Overall, the study showed that hMTAU was well-tolerated. In a preliminary assessment during the study, AEs were non-serious Grade 1-2; there were no Grade ≥3 AEs reported. There were no dose-limiting adverse events (DLAEs) or AEs leading to withdrawal from treatment, or dose modifications or interruptions. One subject in Cohort D (4200 mg IV) withdrew from the study at Study Day 57 due to personal decision. There were no reported serious AEs or deaths on study, even at the highest dose tested. In conclusion, preliminary data showed that single IV and SC doses of hMTAU up to 16,800 mg were safe and well-tolerated in healthy volunteers.

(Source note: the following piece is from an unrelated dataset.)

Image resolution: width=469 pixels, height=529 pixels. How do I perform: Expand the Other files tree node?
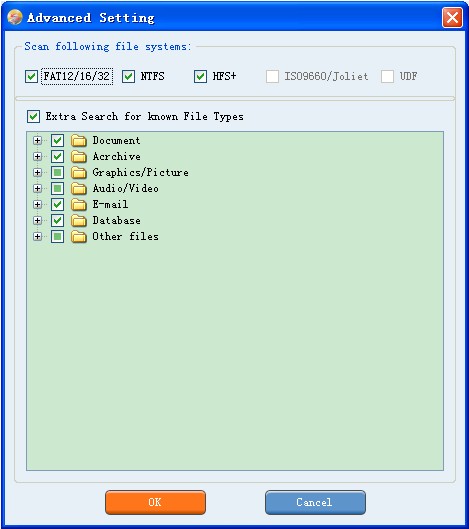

hMTAU exhibited a dose-proportional and 2-compartmental pharmacokinetics in serum across the dose range studied (225 mg-16,800 mg). The terminal half-life of hMTAU was ˜30 days: median hMTAU terminal t1/2 was 32.3 days (range 23-46 days; following single IV dose). FIG. 4. The bioavailability estimate for subcutaneous formulation (1200 mg) was ˜70%. hMTAU was detectable in CSF and had a CSF/serum % of 0.15-0.2%. FIGS. 2-5 show the mean concentration of hMTAU in serum (FIG. 2 and FIG. 4) and CSF (FIG. 3 and FIG. 5) after single dose administration at the doses and via the routes indicated. Overall, the pharmacokinetic properties of hMTAU exhibited dose-proportionality, with no evidence of target-mediated drug disposition. In addition, hMTAU was detectable in CSF, establishing CNS exposure to the antibody.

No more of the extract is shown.